Pertenezco a esa generación a la que los analistas de la sociedad contemporánea, no sé si llamarles sociólogos o sociópatas, llaman perdida. Es una manera de decir que hemos sido ingenuos y cándidos. Me niego a creer que tengan razón.

En aquellos años setentas y ochentas soñamos, y por ello se luchaba, con los grandes ideales, los de la justicia, el trabajo, la igualdad, la paz, la fraternidad universal, los derechos humanos, el bienestar para todos. Alargue usted, amable lector, con un etcétera interminable todo lo que quiera esa lista de sueños.

Sí, eran tiempos de y para la utopía. El resultado cuatro décadas después no ha sido, desde luego, ni el esperado, ni el merecido. La utopía quedó en quimera y hoy el mundo está mal, aunque algunos, justo los que abortaron el sueño, quieran consolarnos diciendo que vamos por el buen camino, lo que no es verdad.

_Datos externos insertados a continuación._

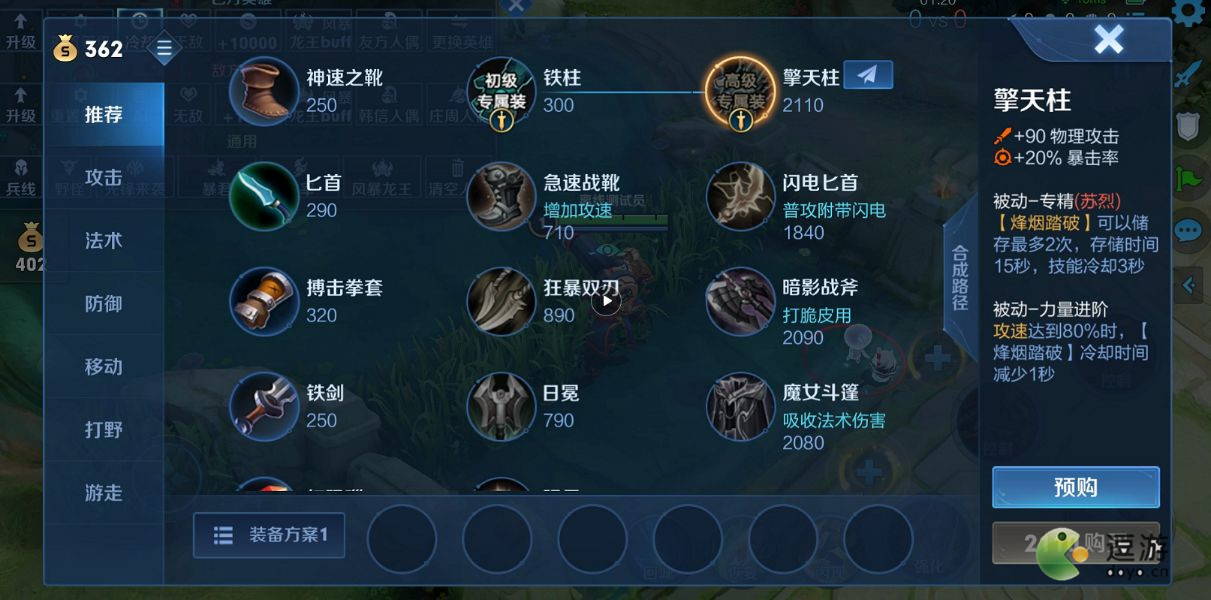Open the 打野 jungle tab
The image size is (1211, 600).
[x=104, y=430]
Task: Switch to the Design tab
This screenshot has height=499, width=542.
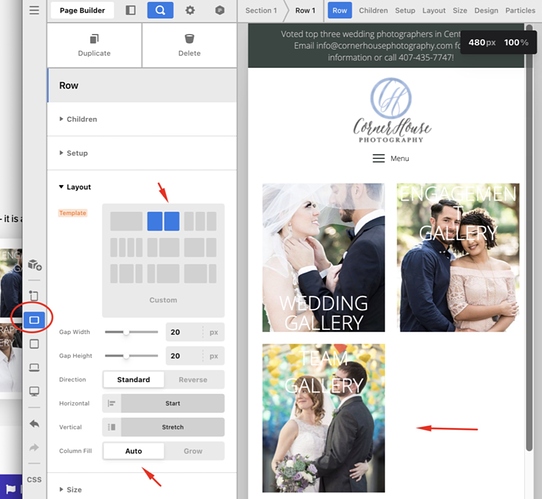Action: [486, 10]
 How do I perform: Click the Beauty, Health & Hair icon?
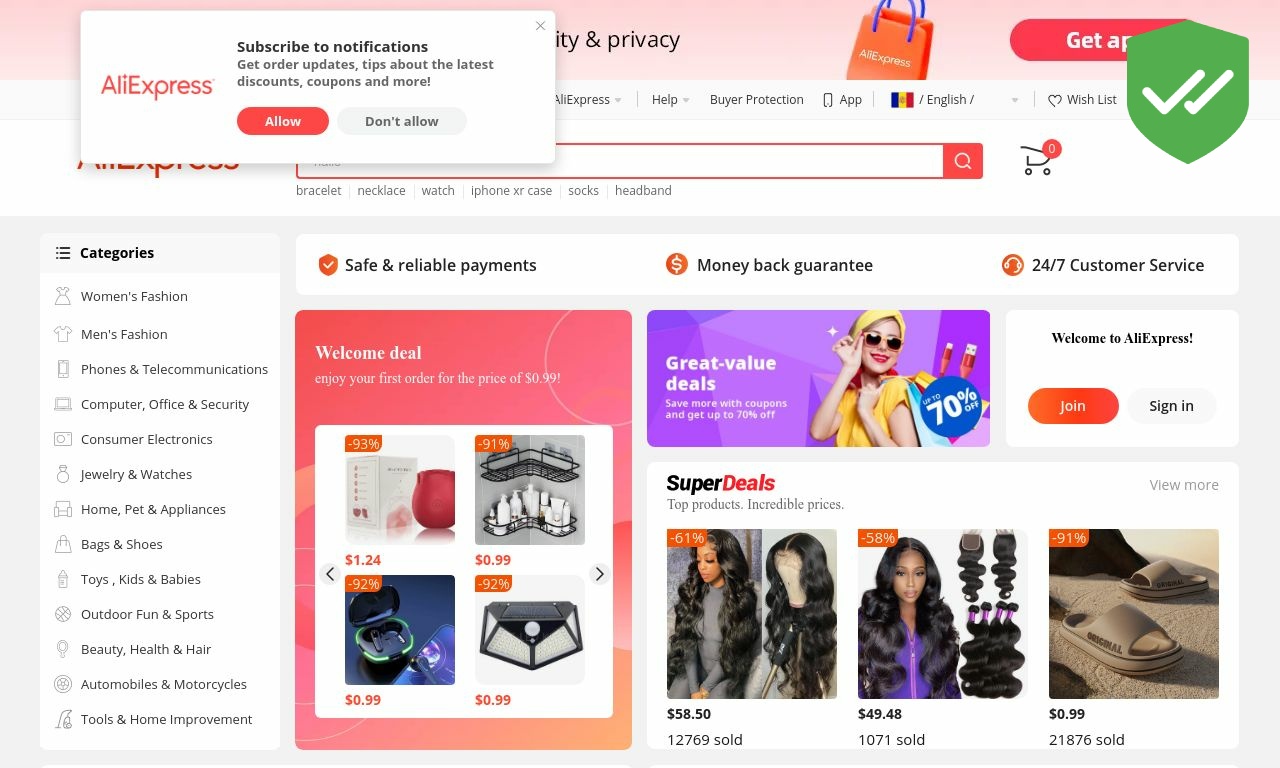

Gentes como el "ultraderechista" noruego Behring Breivik nos hacen caer en la cuenta de que los ideales, los buenos ideales, aquellos en los que merece la pena soñar y que exigen de las nuevas generaciones poner toda la carne en el asador, siguen siendo necesarios y urgentes y hay que recuperarlos.

Viendo la cara de satisfacción y hasta de orgullo, la sonrisa cínica que este noruego exhibía al salir del juzgado tras haber abatido en dos atentados milimétricamente calculados a setenta y seis ciudadanos de un país tan pacífico y poco habituado a la violencia y al terrorismo, que no supo reaccionar a tiempo, me reafirmó en la convicción de que tenemos que reavivar los principios y sueños de la generación malograda.

Breivik, odia el islam y a todos los musulmanes, considera que las democracias europeas, principalmente la de su país, están acabando con la identidad de Europa y, en consecuencia, trata de cerrar el paso al multiculturalismo y la colonización islámica a quienes ve como una auténtica amenaza.

Como los mesías de pacotilla, este masón ultraderechista, está satisfecho y hasta orgullo de hacer lo que hizo. No pide perdón porque no tiene conciencia de haber hecho nada malo y acepta de buen gusto los años de cárcel que le caigan de la misma manera que un libertador acepta dar la vida por la liberación de su pueblo.

Con la boca para afuera todos rechazan y condenan lo que ha hecho este solitario amante de los video juegos, y miembro de los templarios, pero no pocos con la chiquita lo admiran y, sin llegar a aprobar lo ocurrido, consideran que la causa de Breivik es una causa, si no justa, si necesaria en las circunstancias actuales. No en vano, doce de los 49 países que según Wikipedia componen el continente europeo, en las últimas citas electorales han incrementado sus votos aumentando el apoyo de los ciudadanos. El extremismo tintado de nacionalismo y xenofobia está dejando de ser tabú y respetables políticos que aspiran al poder empiezan a tomárselo en serio y a convertirlo en argumento electoral.

Los jóvenes socialdemócratas que se reunieron en la paradisíaca isla de Utoya terminaron en un infierno del que apenas han quedado unos pocos testigos para contarlo. Entre lo que ellos dicen y la propia confesión del asesino se han podido reconstruir los hechos que nos recuerdan el atentado de Oklahoma perpetrado por el estadounidense Tomithy Mc Veight que provocó 168 muertos y a más de quinientas personas dejó heridas.

Gente como Breivik y Mc Veight hacen hoy más necesario que nunca la recuperación de valores y principios como el de la tolerancia, la paz, el respeto a las diferencias y la fraternidad universal. Reunidos en Londres el primer ministro español y el inglés dijeron que la respuesta a los atentados de Oslo debe ser más democracia.

Puede que sea así, pero a la vista de cómo va el mundo, deberemos construir una nueva democracia en la que Breivik y Mc Veight  no aborten los sueños de la población.